2. Custos de Adaptação: Contratos, Sistemas e Planejamento Tributário
- Revisão de contratos de longo prazo: A tributação sobre valor agregado (IBS) incidirá em cada etapa da obra, elevando o custo de produção. Construtoras e incorporadoras precisarão renegociar cláusulas para repassar ou absorver esses custos, especialmente em projetos com prazo superior a 2 anos.
- Novas obrigações acessórias: A transição exigirá adaptação de ERPs e sistemas de gestão para lidar com:
- Apuração mensal do IBS/CBS;
- Emissão de notas fiscais eletrônicas com alíquotas atualizadas;
- Controle de créditos tributários por projeto (ex: obras de infraestrutura vs. residenciais).
- Custo de compliance: A complexidade do IVA Dual demandará investimentos em consultoria tributária e tecnologia. Estima-se que empresas do setor gastarão entre 0,5% e 1,5% do faturamento anual em adaptações nos primeiros 2 anos.
3. Oportunidades e Riscos: Alíquotas Diferenciadas e Incentivos
- Redução de alíquotas para reabilitação urbana: O Art. 158 da LC 214/2025 estabelece redução de 60% no IBS/CBS para operações em zonas históricas e áreas críticas de recuperação urbanística. Para locação de imóveis nessas áreas, a redução chega a 80% (inciso VI do Art. 162).
- Imposto Seletivo (IS): Materiais de construção podem ser afetados pelo IS, que incidirá sobre produtos considerados prejudiciais à saúde ou ao meio ambiente (ex: amianto, certos tipos de cimento). A definição das alíquotas será crucial para evitar aumento de custos.
- Risco de aumento de preços: A tributação em cascata do IBS pode elevar o valor final dos imóveis em até 10%, segundo projeções do setor.
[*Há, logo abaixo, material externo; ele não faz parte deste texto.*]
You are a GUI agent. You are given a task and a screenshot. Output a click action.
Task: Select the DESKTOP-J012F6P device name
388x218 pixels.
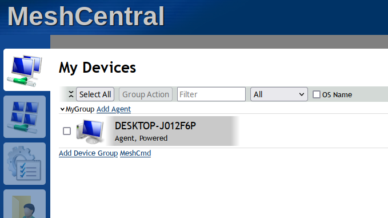(x=155, y=126)
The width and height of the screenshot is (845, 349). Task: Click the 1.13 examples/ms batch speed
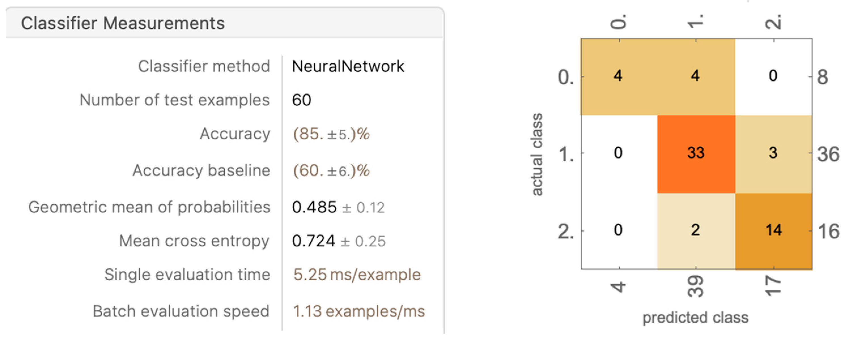pos(359,311)
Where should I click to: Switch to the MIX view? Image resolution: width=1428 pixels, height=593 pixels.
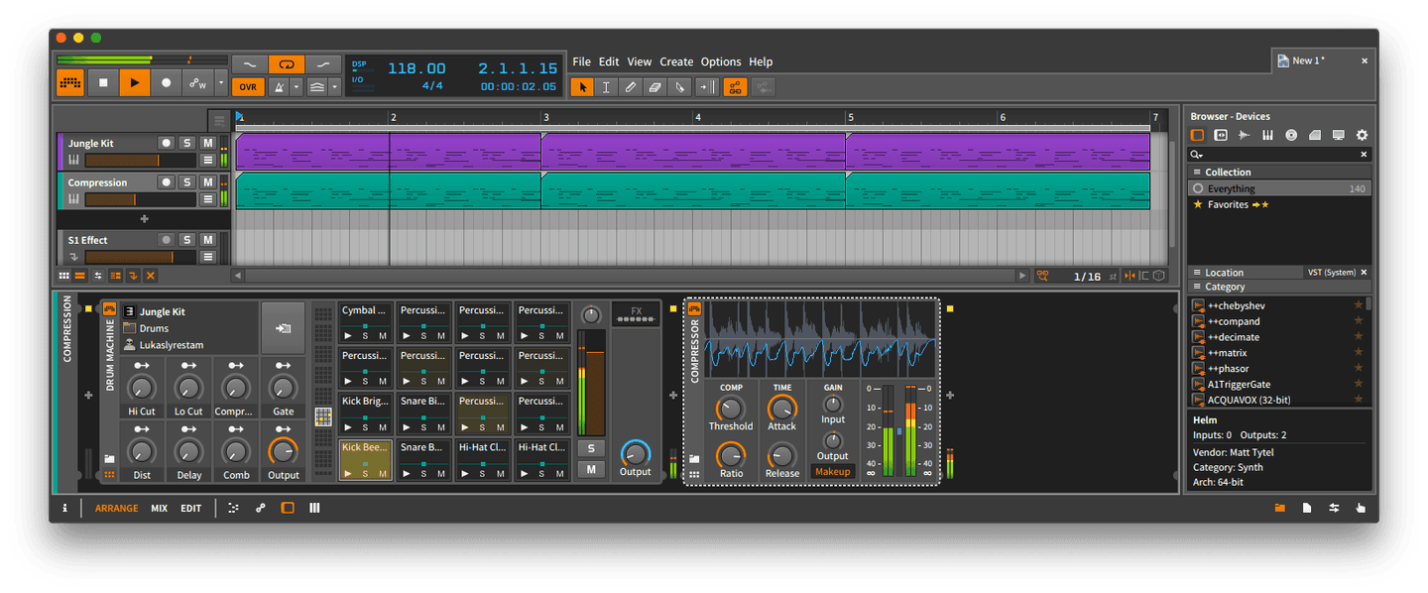point(159,508)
Isso pode reduzir a demanda, especialmente em segmentos residenciais de baixa renda.
4. Checklist para Empresas do Setor
Para mitigar riscos e aproveitar os benefícios da reforma, as empresas devem:
- Avaliar o regime tributário atual: Comparar a carga tributária no Lucro Real, Presumido e Simples Nacional com a projeção do IVA Dual.
- Revisar contratos: Incluir cláusulas de repasse de custos tributários e ajustes de preços em contratos de longo prazo.
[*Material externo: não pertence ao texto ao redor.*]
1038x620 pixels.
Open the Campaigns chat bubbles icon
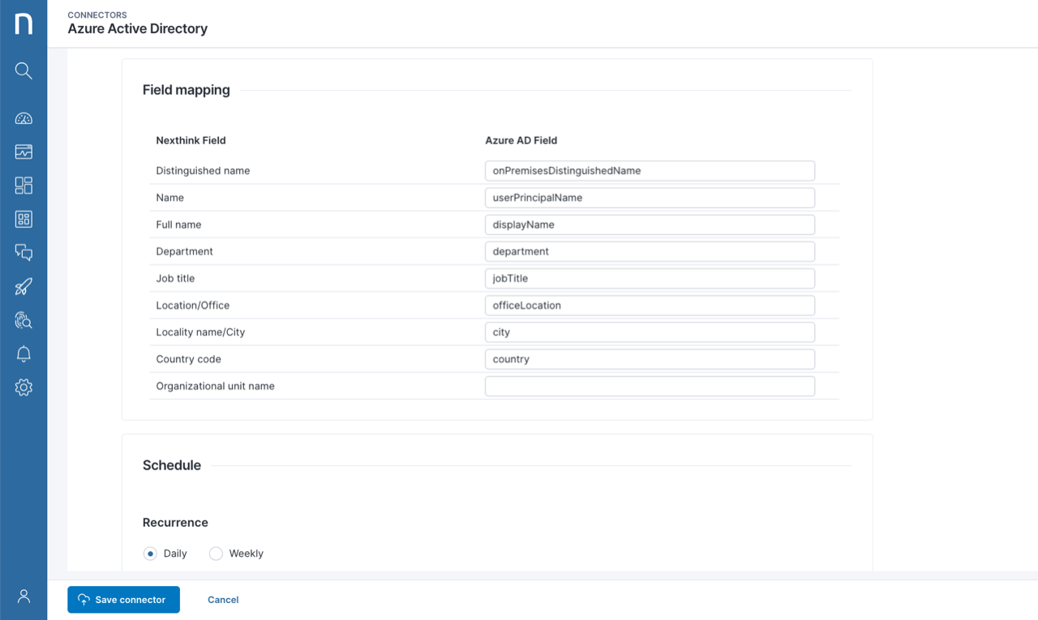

- Atualizar sistemas: Garantir que ERPs e softwares de gestão estejam preparados para:
- Cálculo do IBS/CBS por etapa da obra;
- Controle de créditos tributários;
- Emissão de NFS-e com alíquotas diferenciadas.
- Capacitar equipes: Treinar contadores e gestores sobre as novas regras de apuração e compliance.
- Monitorar regulamentações: Acompanhar a definição das alíquotas do IBS/CBS e do IS, que serão estabelecidas por lei complementar até 2026.
5. Perspectivas para o Mercado
A simplificação tributária pode atrair investidores estrangeiros, mas o aumento de custos pode encarecer o financiamento imobiliário. O setor de infraestrutura, beneficiado pelo REIDI, tende a crescer, enquanto o segmento residencial de baixa renda enfrentará desafios de acessibilidade. A competitividade das empresas dependerá da capacidade de adaptação às novas regras.
Fontes e Referências
- Lei Complementar 214/2025 (Reforma Tributária);
- Art. 106 e 158 da LC 214/2025 (REIDI e Reabilitação Urbana);
- Estudos da FGV e IBPT sobre impacto do IVA Dual no setor de construção.